« Nous sommes toutes des mères séparées » *
"Mère célibataire", "maman solo", "mères isolées"... A force de vouloir nous faire entrer dans des cases, nous ne savons même plus nous-mêmes dans laquelle nous mettre. A NVEF, nous préférons parler de parents séparés.
Toi aussi, tu fais partie du tiers des familles – monoparentales et recomposées – de la France ? Ici, nous témoignons pour documenter depuis "la vraie vie des mères" la fabrique des inégalités familiales, notamment économiques. La page est en construction mais tu peux nous écrire.


Les cofondatrices de NVEF aussi sont des mères séparées (et célibataires).
C'est ici pour savoir qui nous sommes en vrai (et d'où l'on parle)
Suis-je toujours une « mère célibataire » si je suis de nouveau en couple avec un homme ? Parce que, techniquement, je ne suis plus célibataire mais, de façon pratique, mon nouveau Jules ne s'occupe pas plus de mon enfant que son père biologique...
Puis-je me dire « mère isolée » si je suis en garde alternée ? Parce que, techniquement, la moitié du temps où j'ai mes enfants avec moi, je n'ai toujours aucun relais familial pour m'aider...
Et puis-je me dire « maman solo » si je n’ai pas la garde principale de mes enfants ? Parce que, techniquement, pour le coup, je suis vraiment seule 70% du temps... (oui, on a fait le calcul : un week-end sur deux et la moitié des vacances scolaires, c'est un rapport de 30/70)
En voilà des questions bien genrées !
Notez qu'un père, qu'il n'ait qu'un droit de visite et d'hébergement classique ou la garde partagée, ne s'en pose aucune : la société lui reconnaît d'office le "statut" de père célibataire.

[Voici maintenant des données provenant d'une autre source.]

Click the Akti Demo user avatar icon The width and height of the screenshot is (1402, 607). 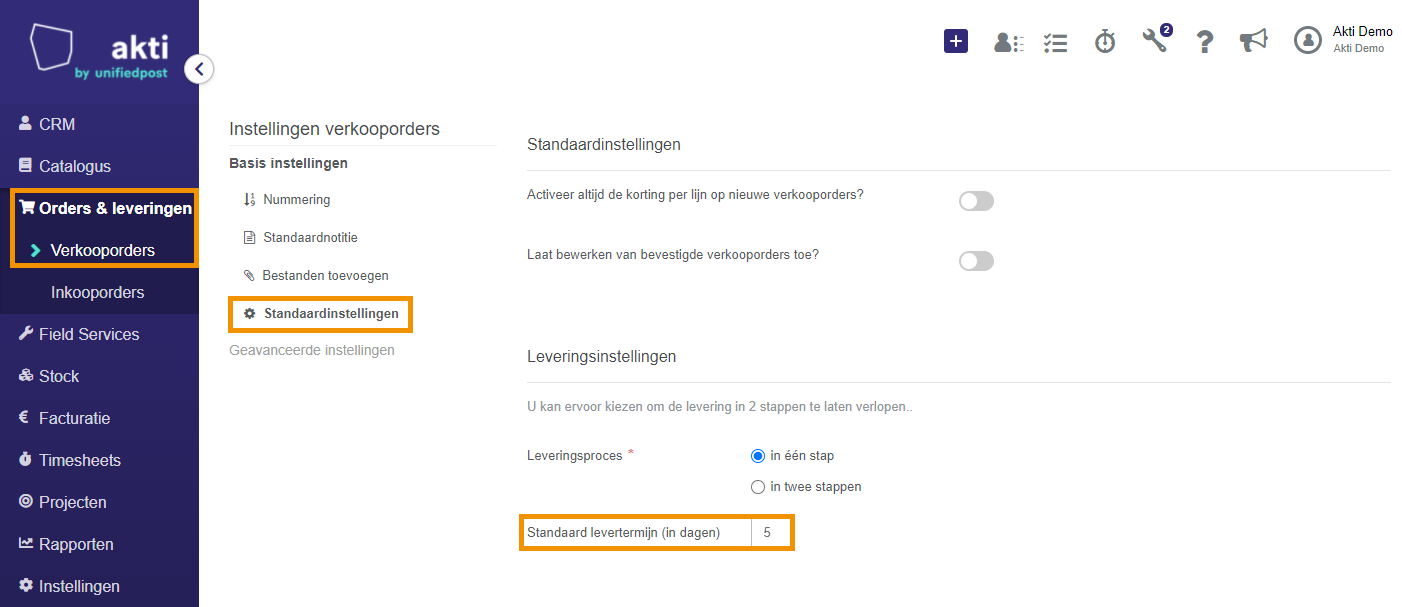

Toujours bon à prendre puisqu'il suscite soit la commisération (le "pauvre papa" abandonné), soit la convoitise de ses congénères (il est libre, Max), voire celle des candidates à l'amour (un coeur à prendre, redoré de l'onction de paternité).
Comme ces expressions tendent à nous faire entrer dans une boîte qui n’existe pas – à savoir que notre "statut" de mère dépendrait d’un homme, qu’il soit ou non le père de nos enfants –, nous nous interrogeons sur notre propre légitimité à les employer.
Des questions insolubles dans le patriarcat
Ces questions – insolubles – n’existeraient pas si on ne nous avait pas lavé le cerveau à la machine patriarcale. Cette lessiveuse nous empêche de penser la réalité : reformer un couple ne change rien au fait que vous élevez seule, à temps plein ou partiel, vos enfants.
Nos responsabilités parentales ne s'arrêtent pas à la porte d'un nouveau "foyer", pas plus que celles des pères devraient s'y arrêter.
A NVEF, nous préférons donc parler de « parents séparés » et, plus souvent, de « mères séparées » parce que c'est la réalité* : une mère séparée du père de son ou ses enfants le restera toujours. La situation de monoparentalité, elle, est transitoire : la majorité d’entre nous retrouvons – et c’est heureux – un compagnon ou une compagne.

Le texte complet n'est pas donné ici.